London-based Parity Technologies has released updated software after patching a bug affecting the Ethereum client's consensus mechanics.
The Ethereum Parity client up to versions 1.10.5-stable and 1.11.2-beta were affected, resulting in a consensus mechanism vulnerability between Parity and other Ethereum clients, of which Geth is most prominent.
An official notice published today by Parity states that, under the right circumstances, the bug could have facilitated a culmination of hash power that might have "led to a chain split" of Ethereum. However, the issue was discovered while testing the 1.10.5-stable and 1.11.2-beta versions prior to their public release, and the latest updates eliminate the bug.

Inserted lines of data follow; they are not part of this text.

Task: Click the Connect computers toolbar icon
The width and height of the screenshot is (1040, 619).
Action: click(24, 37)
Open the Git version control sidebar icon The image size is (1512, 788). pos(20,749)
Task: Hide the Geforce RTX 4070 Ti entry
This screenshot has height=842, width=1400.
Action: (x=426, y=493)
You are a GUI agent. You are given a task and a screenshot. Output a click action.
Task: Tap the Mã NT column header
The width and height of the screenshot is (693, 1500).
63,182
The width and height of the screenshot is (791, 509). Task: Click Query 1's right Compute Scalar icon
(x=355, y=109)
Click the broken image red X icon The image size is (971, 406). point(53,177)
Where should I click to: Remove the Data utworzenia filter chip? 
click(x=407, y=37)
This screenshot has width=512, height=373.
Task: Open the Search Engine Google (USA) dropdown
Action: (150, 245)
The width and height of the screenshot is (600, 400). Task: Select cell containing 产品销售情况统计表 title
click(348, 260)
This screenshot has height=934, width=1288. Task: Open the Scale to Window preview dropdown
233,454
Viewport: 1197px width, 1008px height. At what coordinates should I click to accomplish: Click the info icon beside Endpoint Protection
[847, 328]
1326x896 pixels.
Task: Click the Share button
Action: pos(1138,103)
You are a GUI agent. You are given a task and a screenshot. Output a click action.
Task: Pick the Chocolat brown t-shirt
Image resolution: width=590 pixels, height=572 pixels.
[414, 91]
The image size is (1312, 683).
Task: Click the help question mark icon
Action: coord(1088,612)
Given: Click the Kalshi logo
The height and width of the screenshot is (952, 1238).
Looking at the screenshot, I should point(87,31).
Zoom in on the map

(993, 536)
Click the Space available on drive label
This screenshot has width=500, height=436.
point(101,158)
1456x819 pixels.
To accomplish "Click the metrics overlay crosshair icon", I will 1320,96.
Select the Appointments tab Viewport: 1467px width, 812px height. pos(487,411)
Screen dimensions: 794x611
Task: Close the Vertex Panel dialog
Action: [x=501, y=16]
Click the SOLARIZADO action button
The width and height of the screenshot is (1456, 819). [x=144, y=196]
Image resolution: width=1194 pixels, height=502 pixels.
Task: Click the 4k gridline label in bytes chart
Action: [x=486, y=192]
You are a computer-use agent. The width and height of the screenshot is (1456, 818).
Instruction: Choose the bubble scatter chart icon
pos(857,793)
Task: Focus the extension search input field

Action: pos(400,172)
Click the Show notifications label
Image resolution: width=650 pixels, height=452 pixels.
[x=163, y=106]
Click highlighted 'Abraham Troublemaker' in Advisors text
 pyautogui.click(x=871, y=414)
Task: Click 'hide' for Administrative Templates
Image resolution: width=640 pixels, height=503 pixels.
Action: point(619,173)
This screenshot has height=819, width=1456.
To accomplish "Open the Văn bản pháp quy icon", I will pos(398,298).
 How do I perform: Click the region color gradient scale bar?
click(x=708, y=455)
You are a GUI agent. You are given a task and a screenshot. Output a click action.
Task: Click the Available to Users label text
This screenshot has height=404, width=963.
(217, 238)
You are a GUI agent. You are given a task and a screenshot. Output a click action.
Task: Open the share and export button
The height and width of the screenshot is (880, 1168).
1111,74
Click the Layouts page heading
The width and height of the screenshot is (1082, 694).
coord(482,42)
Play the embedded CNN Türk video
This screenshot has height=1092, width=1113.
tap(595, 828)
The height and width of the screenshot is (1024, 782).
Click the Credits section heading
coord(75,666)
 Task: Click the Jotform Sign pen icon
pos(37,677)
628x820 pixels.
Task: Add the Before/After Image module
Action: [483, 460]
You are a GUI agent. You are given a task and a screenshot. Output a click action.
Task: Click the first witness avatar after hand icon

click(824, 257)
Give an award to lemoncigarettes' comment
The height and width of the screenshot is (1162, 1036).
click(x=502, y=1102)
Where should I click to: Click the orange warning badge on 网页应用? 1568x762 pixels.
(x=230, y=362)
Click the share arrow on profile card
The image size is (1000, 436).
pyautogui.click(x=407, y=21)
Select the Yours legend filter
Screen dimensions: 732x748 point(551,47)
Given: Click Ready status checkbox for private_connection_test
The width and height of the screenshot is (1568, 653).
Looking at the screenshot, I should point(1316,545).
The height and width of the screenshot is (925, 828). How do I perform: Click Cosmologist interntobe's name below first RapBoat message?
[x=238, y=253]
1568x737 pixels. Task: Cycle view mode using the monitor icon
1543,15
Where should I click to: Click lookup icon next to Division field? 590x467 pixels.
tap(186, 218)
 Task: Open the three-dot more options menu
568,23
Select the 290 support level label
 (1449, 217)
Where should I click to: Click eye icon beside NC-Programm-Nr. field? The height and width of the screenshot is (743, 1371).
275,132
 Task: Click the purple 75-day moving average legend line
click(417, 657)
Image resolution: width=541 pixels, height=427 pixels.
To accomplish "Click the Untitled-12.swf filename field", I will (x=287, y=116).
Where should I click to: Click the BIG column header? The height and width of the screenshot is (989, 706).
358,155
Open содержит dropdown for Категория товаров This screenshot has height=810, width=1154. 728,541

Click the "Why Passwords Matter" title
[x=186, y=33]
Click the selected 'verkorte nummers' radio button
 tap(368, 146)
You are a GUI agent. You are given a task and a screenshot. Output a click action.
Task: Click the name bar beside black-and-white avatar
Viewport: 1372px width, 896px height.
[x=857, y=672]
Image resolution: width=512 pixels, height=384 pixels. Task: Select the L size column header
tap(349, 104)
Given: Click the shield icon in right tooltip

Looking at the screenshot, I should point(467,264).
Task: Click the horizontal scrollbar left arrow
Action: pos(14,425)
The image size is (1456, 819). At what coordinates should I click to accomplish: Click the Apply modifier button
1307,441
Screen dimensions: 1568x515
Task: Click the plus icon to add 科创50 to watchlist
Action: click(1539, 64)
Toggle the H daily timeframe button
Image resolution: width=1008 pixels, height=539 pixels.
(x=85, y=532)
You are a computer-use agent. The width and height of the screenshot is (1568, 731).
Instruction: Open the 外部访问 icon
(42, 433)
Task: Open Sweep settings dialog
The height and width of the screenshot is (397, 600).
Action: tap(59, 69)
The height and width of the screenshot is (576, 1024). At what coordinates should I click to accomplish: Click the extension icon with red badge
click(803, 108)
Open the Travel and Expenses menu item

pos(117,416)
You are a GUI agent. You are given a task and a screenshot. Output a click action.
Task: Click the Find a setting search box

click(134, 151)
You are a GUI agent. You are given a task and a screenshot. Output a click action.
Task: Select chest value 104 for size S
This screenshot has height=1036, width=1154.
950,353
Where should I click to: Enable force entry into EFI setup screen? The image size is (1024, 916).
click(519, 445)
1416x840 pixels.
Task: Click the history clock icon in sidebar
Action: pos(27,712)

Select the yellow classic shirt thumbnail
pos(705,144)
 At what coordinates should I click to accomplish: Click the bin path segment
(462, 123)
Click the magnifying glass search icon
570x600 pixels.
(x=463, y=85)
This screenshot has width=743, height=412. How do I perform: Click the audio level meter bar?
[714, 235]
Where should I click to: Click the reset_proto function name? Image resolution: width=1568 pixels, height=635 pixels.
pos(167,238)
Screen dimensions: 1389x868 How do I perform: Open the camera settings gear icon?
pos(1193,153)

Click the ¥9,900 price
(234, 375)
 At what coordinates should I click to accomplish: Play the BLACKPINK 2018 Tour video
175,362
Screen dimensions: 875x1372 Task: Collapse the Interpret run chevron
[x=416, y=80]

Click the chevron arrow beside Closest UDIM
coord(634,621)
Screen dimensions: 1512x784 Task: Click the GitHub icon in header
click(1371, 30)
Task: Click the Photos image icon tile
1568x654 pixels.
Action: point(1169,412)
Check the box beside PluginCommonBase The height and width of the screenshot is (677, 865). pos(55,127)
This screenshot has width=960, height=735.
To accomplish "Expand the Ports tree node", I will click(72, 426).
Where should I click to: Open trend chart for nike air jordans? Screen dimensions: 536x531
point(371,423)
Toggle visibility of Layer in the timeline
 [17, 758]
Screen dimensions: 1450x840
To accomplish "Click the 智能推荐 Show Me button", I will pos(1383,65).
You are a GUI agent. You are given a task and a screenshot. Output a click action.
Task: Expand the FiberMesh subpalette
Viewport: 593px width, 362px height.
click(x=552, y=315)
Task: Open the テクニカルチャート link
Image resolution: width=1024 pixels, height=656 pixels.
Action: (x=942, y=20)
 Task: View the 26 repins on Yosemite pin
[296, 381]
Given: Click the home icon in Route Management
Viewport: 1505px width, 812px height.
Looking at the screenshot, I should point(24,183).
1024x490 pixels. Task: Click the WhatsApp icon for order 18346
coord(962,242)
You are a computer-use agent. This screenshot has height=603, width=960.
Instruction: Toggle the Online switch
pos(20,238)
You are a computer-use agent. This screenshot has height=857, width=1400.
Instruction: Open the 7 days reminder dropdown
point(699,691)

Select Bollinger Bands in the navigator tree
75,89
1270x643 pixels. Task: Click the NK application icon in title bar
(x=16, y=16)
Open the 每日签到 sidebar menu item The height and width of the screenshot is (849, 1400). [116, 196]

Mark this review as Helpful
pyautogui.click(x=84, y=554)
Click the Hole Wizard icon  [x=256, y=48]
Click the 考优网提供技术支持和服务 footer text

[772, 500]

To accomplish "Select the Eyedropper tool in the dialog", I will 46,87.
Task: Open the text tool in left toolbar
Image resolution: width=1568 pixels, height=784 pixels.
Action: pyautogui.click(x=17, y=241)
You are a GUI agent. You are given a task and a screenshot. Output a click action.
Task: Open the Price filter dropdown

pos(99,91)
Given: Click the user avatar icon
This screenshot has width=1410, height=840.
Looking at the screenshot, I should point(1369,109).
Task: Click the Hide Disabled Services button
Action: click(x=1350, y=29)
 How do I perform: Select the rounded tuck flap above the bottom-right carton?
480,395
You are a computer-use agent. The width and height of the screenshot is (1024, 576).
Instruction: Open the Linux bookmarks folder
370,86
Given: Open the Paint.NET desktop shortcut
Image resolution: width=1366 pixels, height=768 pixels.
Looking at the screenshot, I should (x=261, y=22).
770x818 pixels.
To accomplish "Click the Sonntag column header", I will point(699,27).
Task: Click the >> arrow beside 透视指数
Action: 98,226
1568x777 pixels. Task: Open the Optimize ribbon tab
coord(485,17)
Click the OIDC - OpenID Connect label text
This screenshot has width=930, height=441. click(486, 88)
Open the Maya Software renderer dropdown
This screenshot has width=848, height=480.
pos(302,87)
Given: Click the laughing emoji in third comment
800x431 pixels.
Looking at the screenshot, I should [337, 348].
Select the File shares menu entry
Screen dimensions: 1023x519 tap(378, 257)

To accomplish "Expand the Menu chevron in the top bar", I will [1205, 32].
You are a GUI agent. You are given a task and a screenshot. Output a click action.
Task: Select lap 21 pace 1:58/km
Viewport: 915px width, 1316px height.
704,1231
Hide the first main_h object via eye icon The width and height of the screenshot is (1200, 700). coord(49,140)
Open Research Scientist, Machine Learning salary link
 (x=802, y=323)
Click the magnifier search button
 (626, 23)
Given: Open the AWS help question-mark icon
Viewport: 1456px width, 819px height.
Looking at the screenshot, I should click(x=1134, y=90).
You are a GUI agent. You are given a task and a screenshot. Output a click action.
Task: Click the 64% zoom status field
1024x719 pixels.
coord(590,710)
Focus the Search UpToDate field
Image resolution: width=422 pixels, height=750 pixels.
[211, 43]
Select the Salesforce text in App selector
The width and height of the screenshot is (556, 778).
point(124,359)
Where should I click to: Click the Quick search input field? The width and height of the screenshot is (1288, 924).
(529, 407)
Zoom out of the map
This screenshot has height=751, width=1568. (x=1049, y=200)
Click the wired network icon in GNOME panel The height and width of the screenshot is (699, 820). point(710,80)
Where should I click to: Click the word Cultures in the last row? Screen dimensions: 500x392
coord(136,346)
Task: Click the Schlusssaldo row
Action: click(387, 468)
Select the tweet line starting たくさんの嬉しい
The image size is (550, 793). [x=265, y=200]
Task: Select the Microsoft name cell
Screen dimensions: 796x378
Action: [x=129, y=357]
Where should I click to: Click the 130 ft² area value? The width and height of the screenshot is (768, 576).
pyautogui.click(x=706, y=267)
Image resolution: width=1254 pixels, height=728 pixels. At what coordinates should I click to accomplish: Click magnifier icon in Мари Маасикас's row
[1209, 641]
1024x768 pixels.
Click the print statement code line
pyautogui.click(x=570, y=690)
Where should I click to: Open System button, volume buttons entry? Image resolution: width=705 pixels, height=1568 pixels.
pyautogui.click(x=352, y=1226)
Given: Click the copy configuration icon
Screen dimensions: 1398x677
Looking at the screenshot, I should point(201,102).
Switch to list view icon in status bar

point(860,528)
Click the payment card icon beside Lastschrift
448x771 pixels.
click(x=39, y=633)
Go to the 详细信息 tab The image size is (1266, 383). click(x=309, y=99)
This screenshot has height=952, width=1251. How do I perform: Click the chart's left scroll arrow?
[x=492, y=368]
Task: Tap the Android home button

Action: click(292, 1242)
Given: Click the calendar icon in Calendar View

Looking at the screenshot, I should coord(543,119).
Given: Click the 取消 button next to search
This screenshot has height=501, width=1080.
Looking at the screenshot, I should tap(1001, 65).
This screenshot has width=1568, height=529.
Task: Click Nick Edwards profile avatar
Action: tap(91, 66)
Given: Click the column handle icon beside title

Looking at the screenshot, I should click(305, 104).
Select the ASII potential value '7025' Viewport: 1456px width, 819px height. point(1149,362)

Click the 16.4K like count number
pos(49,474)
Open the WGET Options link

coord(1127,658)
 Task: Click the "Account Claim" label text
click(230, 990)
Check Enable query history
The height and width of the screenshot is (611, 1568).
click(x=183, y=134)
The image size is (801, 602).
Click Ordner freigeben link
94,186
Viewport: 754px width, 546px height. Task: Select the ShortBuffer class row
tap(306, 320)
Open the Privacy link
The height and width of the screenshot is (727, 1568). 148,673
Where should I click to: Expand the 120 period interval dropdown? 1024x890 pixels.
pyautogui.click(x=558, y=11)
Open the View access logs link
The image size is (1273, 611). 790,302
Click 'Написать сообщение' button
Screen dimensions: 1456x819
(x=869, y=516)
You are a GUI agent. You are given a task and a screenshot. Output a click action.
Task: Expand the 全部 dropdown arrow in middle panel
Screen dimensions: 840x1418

According to sources, when Parity introduced the special handling for Ethereum Improvement Proposal (EIP) 86, it missed a conditional check in one of the branches of a decision tree designed to validate transactions. This resulted in unsigned, nonvalid transactions made from certain addresses being regarded as valid transactions.
Consequently, when applicable transactions were submitted on the Ropsten testnet – most likely by accident while other system functionality was being tested – Ethereum Parity nodes treated those invalid transactions as legitimate and included their data in successive blocks.
Other Ethereum nodes, mostly running Geth, did not accept the blocks containing the invalid transaction data, effectively splitting Ethereum on Ropsten in two: one with invalid blocks maintained by Parity, and another maintained by the rest of Ethereum's clients. Apparently, the resulting bug went unnoticed in spite of several rounds of code review from testers both in and outside Parity.
While Parity noted the severity of this vulnerability as "critical," commonly accessible information suggests that it is unlikely that the client's nodes would have been able to corrupt the Ethereum network: To split Ethereum, 51 percent of nodes need to validate an invalid block, but Parity only operates on roughly one-third of Ethereum nodes.
A patch for the vulnerability was created and the ecosystem was notified of upgraded software, versions 1.10.6-stable and 1.11.3-beta, before most had even become aware of the vulnerability. (Parity's three-line patch can be found here.)
Parity head of security, Kirill Pimenov, told ETHNews:
"We are thankful to have noticed the issue on Ropsten quickly and [to] get back to the root problem in short order. Reacting this swiftly would not have been possible without support from the wider community of security researchers in Ethereum that we are constantly communicating with – they were of incredible help all the way through."